FRI / June 1812:15 p.m. – 01:45 p.m.CONCEPTS OF WATER

Sara Luchetta (Venice)

Fluid Wor(l)ds

A Geo-Literary Approach to Water

Drawing from the need to deal with multiple water ontologies (Yates et al., 2017), and with the urgency to understand water by intertwining disciplinary methodologies and perspectives, this paper proposes a geo- literary approach to water. In the frame of a growing geographical interest towards waterscapes, fluid spaces and wet ontologies (including both freshwaters and oceans), literary geography can animate water research by questioning literature as one of the places of human-water relationship. The geographies in the text (the spaces and places told), as well as the geographies of the text (in terms of composition and montage, see Brosseau, 1995), can guide us to approach water in manifold ways.

After introducing literary geography in relation to water geocultural studies and ecocriticism, this intervention aims to explore three contemporary literary accounts telling mountainous spaces, where water plays a crucial role.
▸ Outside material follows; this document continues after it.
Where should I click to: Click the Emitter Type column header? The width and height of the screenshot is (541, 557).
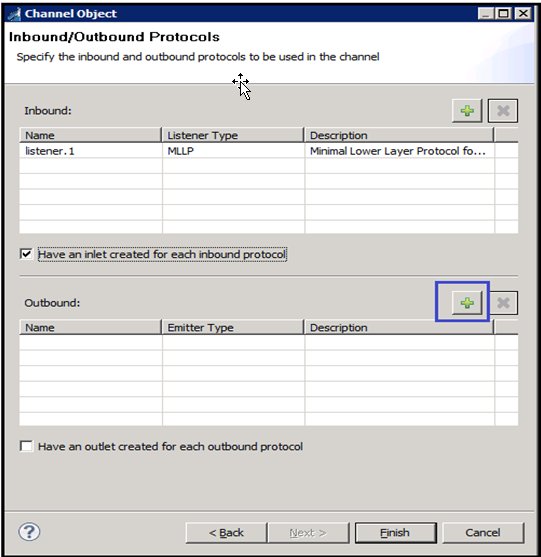pyautogui.click(x=233, y=328)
The three literary accounts, and their formal strategies, are called to guide the reading of three different water ontologies: water as character, with the novel Canto jo i la muntanya balla (I sing and the mountain dances) by Irene Solà (2019); water as absence, with the novel Der letzte Schnee (The last snow) by Arno Camenisch (2018); water as place, with the novel Paesi alti (High villages) by Antonio Bortoluzzi (2015).